Incorporation of Se into specific selenoproteins requires the complex mechanism described previously. The selenophosphate synthetases operating in this mechanism produce selenophosphate from ATP and a form of Se, which is chemically similar to selenide. Many of the inorganic Se compounds that are absorbed from the diet would be reduced by molecules such as glutathione to selenide-like compounds (Fig. 12.2). However, Se from selenomethionine has to go through a transamination pathway and then reduction. Thus, in mammalian tissue, there are non-specifically incorporated seleno amino acids and selenocysteine incorporated at the active site of the selenoproteins.
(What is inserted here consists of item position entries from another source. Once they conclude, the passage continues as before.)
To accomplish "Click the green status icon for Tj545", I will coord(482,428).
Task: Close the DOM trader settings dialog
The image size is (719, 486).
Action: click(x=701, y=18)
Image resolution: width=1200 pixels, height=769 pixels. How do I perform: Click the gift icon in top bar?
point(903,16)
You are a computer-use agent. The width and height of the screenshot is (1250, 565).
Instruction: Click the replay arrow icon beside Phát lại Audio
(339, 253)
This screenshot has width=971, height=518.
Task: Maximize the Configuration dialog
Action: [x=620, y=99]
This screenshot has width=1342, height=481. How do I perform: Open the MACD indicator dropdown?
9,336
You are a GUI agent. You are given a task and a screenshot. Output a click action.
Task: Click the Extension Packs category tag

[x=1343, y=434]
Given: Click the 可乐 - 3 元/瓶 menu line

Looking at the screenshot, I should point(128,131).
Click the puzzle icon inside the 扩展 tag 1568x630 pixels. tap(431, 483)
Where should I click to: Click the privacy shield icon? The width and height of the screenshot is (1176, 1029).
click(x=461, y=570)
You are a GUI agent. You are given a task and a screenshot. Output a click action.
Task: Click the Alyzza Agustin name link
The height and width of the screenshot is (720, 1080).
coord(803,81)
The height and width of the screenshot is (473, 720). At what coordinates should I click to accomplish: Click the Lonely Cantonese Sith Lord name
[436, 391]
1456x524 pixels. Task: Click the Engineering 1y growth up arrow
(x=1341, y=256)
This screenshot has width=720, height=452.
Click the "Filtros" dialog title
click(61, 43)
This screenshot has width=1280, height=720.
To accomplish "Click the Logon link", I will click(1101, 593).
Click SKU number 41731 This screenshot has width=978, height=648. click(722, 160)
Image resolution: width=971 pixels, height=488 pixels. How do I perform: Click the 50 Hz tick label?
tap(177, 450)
Inorganic Se SeOo-/SeO2- etc.
Non-specific incorporation into protein i Se in proteins ;
Fig. 12.2. Some pathways of selenium (Se) metabolism. The different forms of Se in the diet are absorbed and the major pool of selenomethionine passes either non-specifically into proteins instead of methionine or passes through an inorganic intermediate similar to selenide, which is then specifically incorporated into selenoproteins. Not shown are the pathways for methylation of excess Se, prior to excretion. GSH, glutathione.
Se metabolism is thus a complex process and this is perhaps not surprising, given the potential chemical reactivity of inorganic Se compounds. The Se as selenocysteine at the active site of enzymes is a very efficient biological catalyst and large amounts of non-specific incorporation of the amino acid might lead to inappropriate biochemical reactions within the body. The predominance of selenomethionine as a dietary source of the micronutrient provides a relatively inert source, which through well-regulated metabolic pathways can be specifically incorporated into the active site of the specific selenoproteins (for a review, see Daniels, 1996).